Gross anatomy students can peel back the layers of a human body with the use of a video game controller.
A digital anatomy laboratory in the Health Science Center’s newest building, the Academic Learning & Teaching Center, allows students to view CT scans and MRI images of normal and diseased bodies and view them in 3-D. It’s all controlled through the use of a video game controller attached to a laptop computer.
Students can rotate images, zoom in and out, add filters to isolate certain tissues and generate a virtual cross-section in any plane.

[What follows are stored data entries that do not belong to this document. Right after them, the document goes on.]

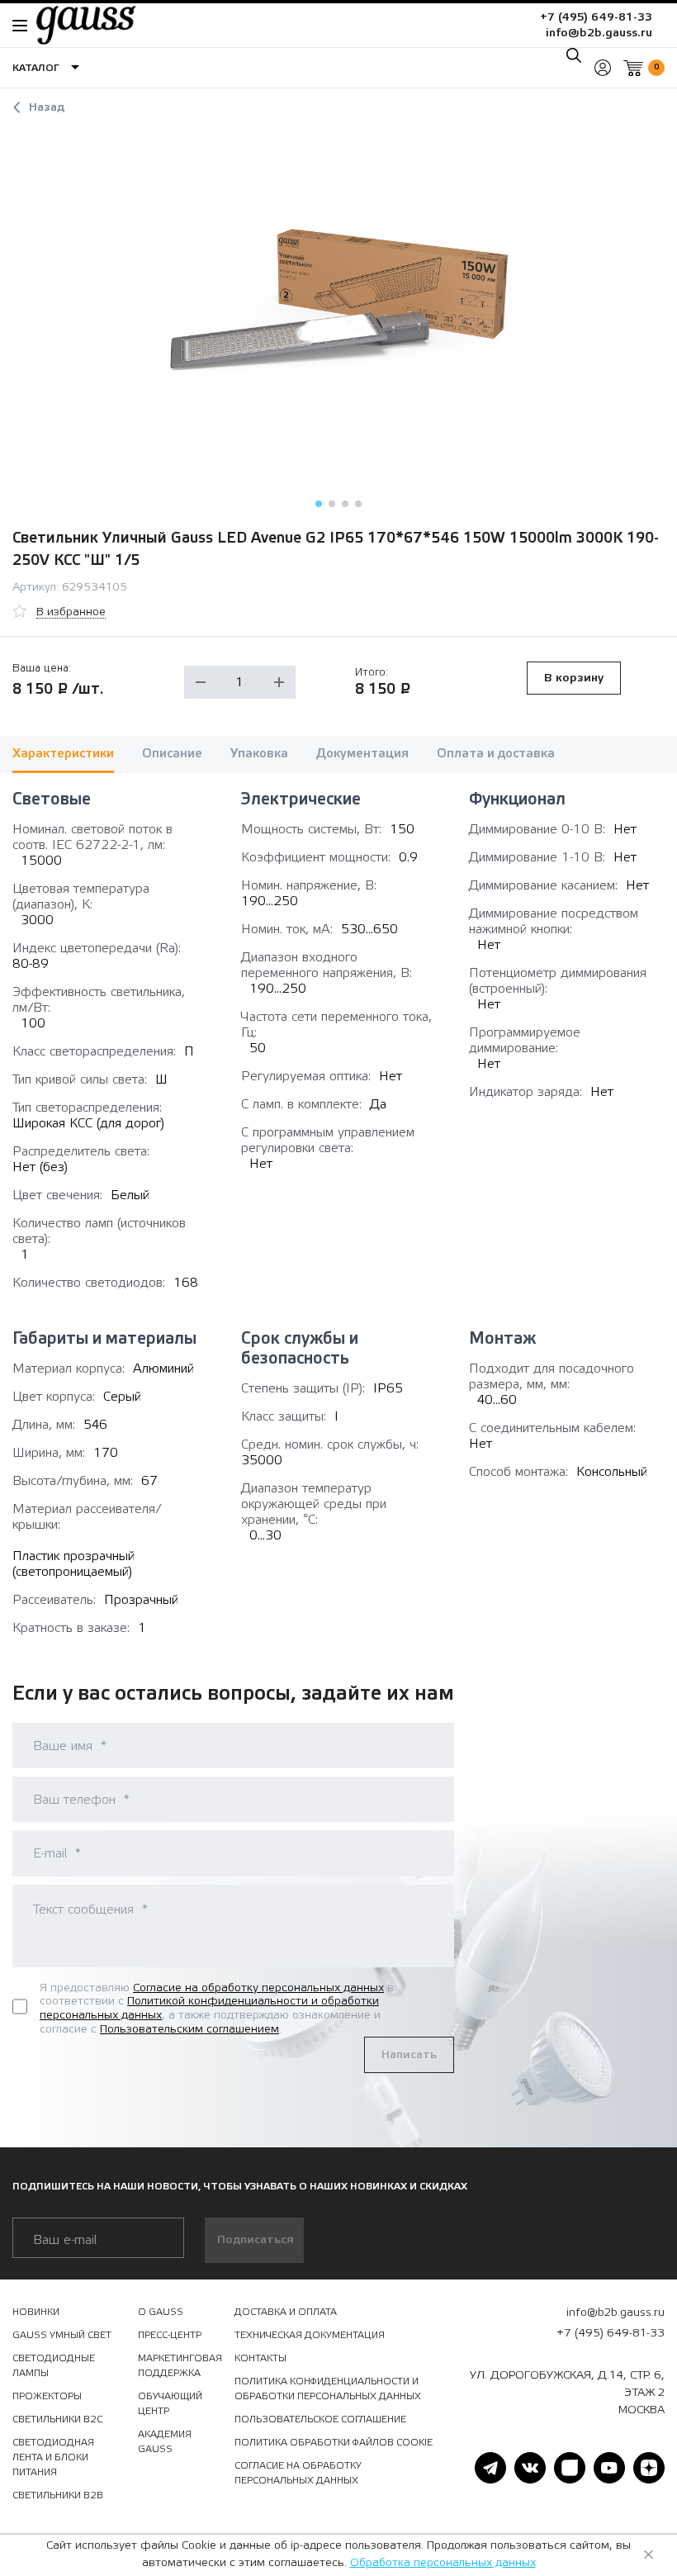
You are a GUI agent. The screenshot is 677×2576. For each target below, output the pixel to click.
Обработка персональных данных (443, 2562)
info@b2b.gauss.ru (599, 33)
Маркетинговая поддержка (180, 2365)
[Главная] (77, 25)
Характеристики (63, 754)
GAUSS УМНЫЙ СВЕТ (61, 2335)
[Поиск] (574, 55)
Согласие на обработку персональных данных (258, 1988)
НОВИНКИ (35, 2311)
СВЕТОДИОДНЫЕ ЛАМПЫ (53, 2365)
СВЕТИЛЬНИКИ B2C (57, 2419)
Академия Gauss (165, 2441)
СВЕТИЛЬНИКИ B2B (57, 2495)
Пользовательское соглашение (320, 2419)
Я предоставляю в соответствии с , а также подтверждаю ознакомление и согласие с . (217, 2008)
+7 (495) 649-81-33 (596, 17)
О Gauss (160, 2311)
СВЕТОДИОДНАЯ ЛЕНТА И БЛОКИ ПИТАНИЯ (53, 2457)
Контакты (260, 2358)
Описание (172, 754)
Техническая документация (309, 2335)
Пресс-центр (169, 2335)
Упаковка (259, 754)
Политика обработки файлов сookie (333, 2442)
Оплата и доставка (496, 754)
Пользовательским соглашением (189, 2029)
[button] (318, 503)
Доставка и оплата (285, 2311)
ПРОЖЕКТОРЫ (47, 2396)
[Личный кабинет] (602, 67)
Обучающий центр (170, 2403)
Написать (409, 2054)
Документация (362, 754)
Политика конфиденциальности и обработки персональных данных (327, 2388)
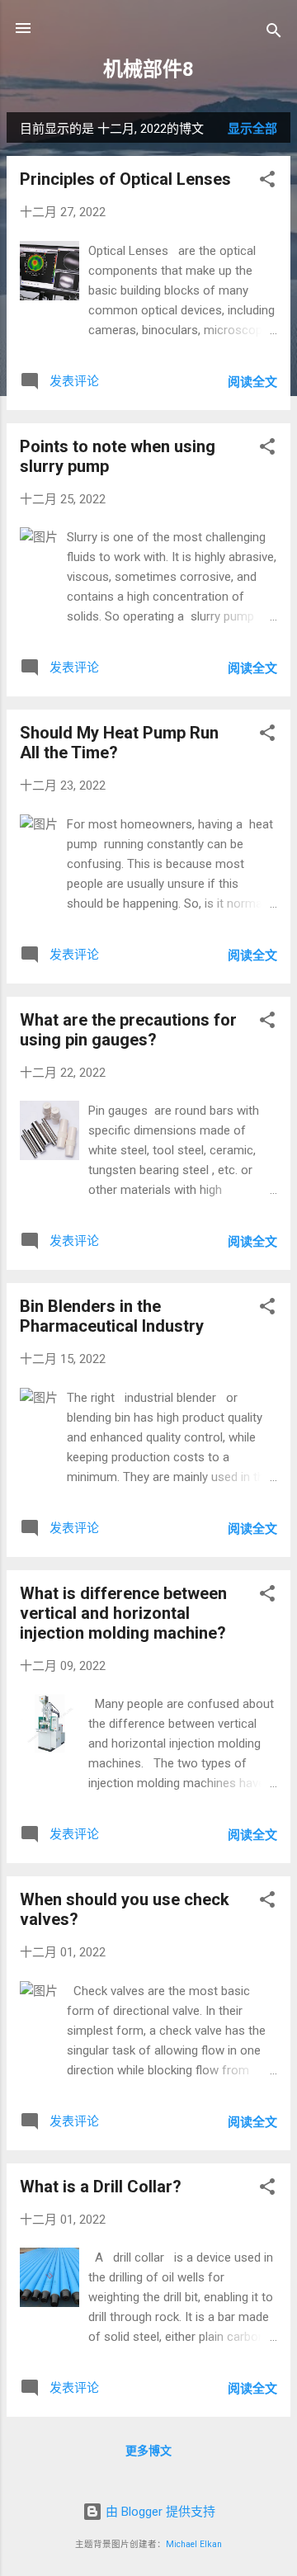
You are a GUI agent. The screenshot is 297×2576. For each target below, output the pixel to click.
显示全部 (252, 128)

The images are projected onto multiple screens in the lab, and 3-D goggles allow the images to come to life.
The lab contains 84 stations for student learning and will be used to reinforce the concepts and anatomical relationships that students are taught in gross anatomy labs.
“This visualization system enhances the educational experience beyond what we can do in the gross anatomy lab,” said Omid Rahimi, Ph.D., director of the human anatomy program and a Distinguished Teaching Professor in the Department of Cellular and Structural Biology. “[In a typical lab] you can’t pick up a set of blood vessels in isolation of other tissues and rotate them in front of your face. This tool allows students to do that. We are certainly excited about it.”
The lab, one of only a few in the country, will complement students’ understanding of the structure and function of organs, bones, muscles, nerves and tissues they are studying.